During the past decade, opioid use disorder (OUD) has increased 4-fold among pregnant people.[1] OUD increases risk for death from overdose, which is a rising leading cause of maternal deaths in the United States (Centers for Disease Control and Prevention [CDC]: https://www.cdc.gov/reproductivehealth/opioid-use-disorder-pregnancy/index.html). Peridelivery pain management for pregnant patients with OUD is suboptimal because of lack of evidence-based recommendations. Research suggests that suboptimal relief of acute postoperative pain has long-term sequelae, including chronic pain and depression.[2,3] This problem of pain management is further complicated in patients with OUD because of concerns about return to use, triggered by pain itself or triggered by exposure to opioids if opioids must be used for pain control.

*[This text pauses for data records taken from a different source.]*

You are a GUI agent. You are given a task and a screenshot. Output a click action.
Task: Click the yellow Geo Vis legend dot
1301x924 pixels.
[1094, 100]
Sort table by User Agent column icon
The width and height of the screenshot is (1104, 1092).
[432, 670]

Medications for opioid use disorder (MOUD) is the mainstay for effective treatment of OUD in pregnancy because MOUD is associated with better prenatal care adherence and birth outcomes.[4] MOUD in pregnancy typically includes opioid agonist or mixed agonist-antagonist medications (eg, methadone and buprenorphine). Chronic use of these medications can have implications on pain management during and after labor and delivery. These medications have a strong affinity for μ-opioid receptors, which, in theory, may increase the likelihood of higher doses of opioids needed or consumed to control pain during labor and after delivery. However, in contrast, both opioid exposure and untreated or poorly controlled pain can lead to return to use or OUD recurrence.[5] How clinicians should optimally manage both acute pain and coexisting OUD is a source of frequent debate.

It is unclear what type of information is available in literature about pain management in patients with coexisting OUD. Systematically mapping the current research done and knowledge gaps, as well as existing limitations in study methodologies, will assist with planning specific directions for future research. The purpose of this scoping review is to identify and summarize the available literature on peripartum pain management in pregnant people with OUD, both treated with MOUD and untreated. The focus of this review is on 3 primary peripartum periods: predelivery pain management optimization; pain management in labor and delivery; and postcesarean delivery pain management. The scoping review aimed to characterize available evidence on how OUD affects pain management during the 3 peripartum periods mentioned above and to identify knowledge gaps to make recommendations for future research.